_Assignment_. Rewrite the records from the line with "You are a GUI" through the end, renaming "screenshot" to "screen image" and keeping everything else the same. Leave the pictures out of your answer.

Stored data

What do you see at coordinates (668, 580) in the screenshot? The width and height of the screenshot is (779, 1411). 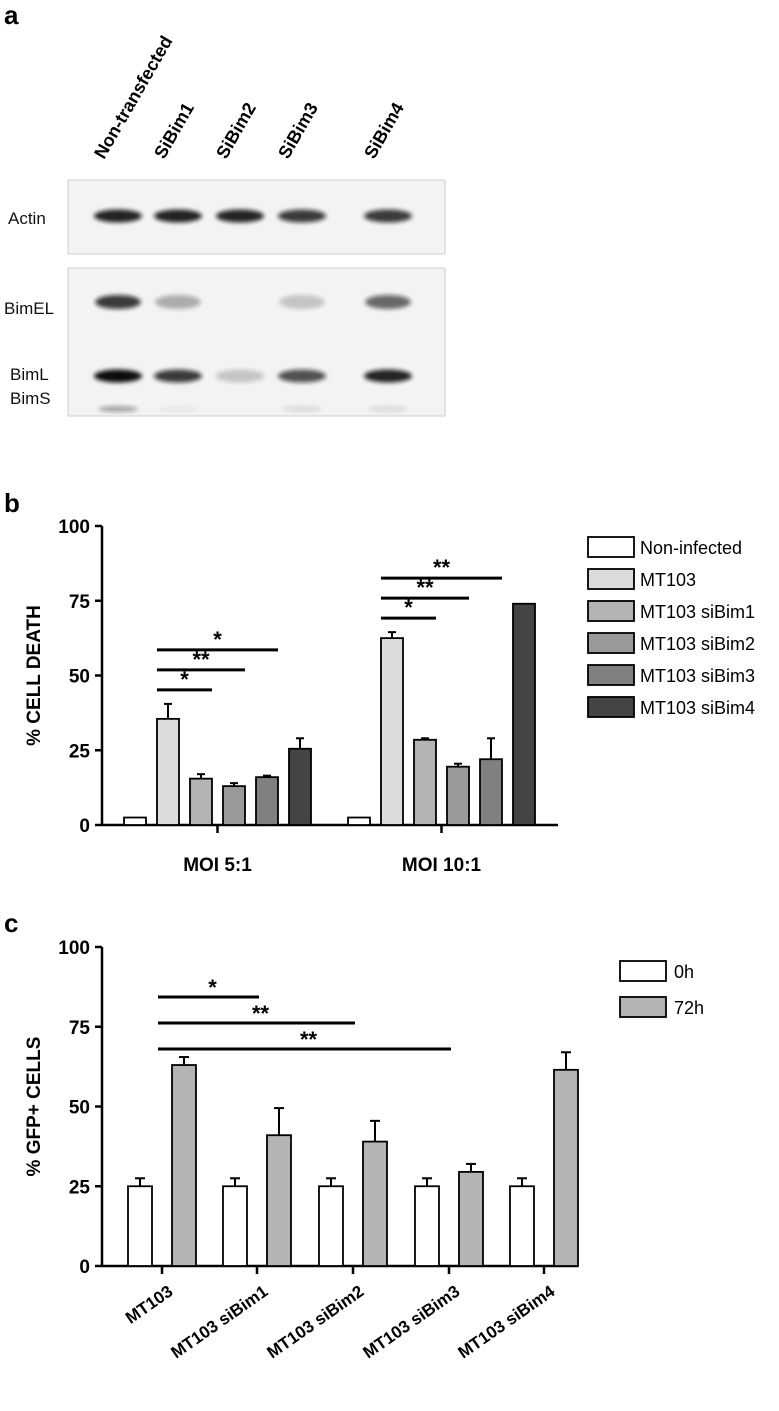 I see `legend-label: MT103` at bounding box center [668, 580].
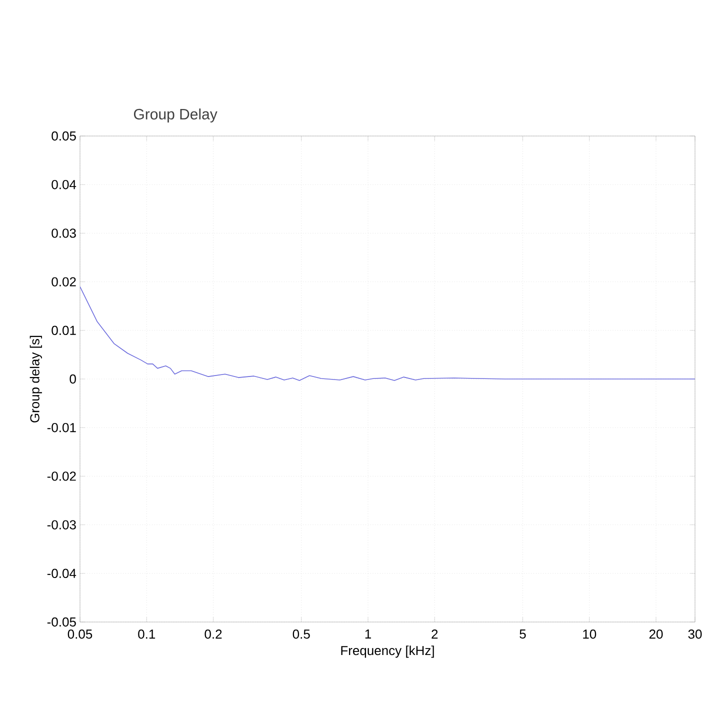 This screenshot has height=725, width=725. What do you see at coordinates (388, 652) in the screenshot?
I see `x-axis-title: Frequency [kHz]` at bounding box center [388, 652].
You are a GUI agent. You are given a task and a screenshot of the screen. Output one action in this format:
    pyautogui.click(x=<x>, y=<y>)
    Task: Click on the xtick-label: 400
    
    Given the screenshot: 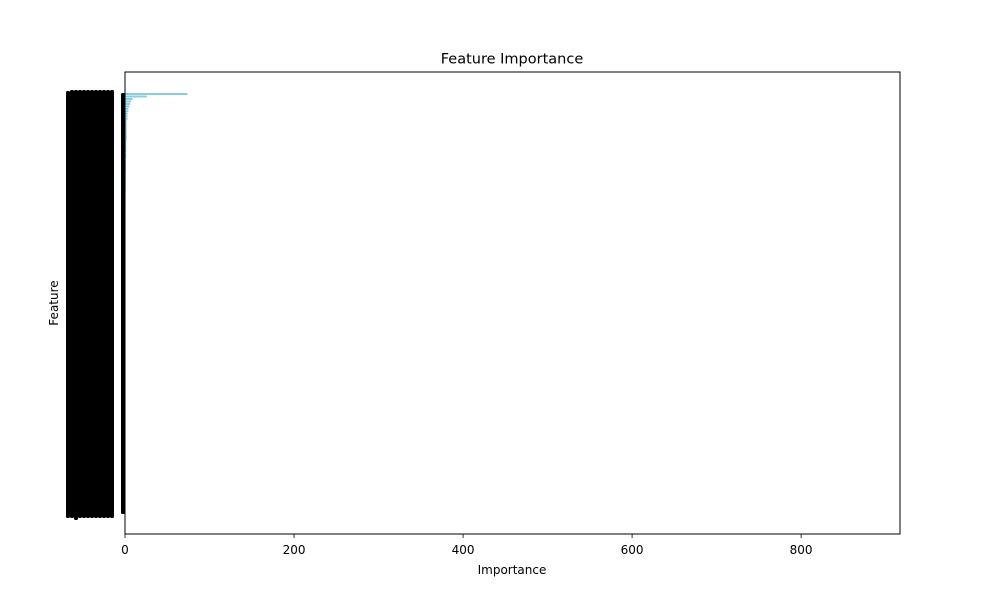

_Exercise response_.
You are a GUI agent. You are given a task and a screen image of the screen. Output one action in this format:
    pyautogui.click(x=<x>, y=<y>)
    Task: Click on the xtick-label: 400
    
    Given the screen image: 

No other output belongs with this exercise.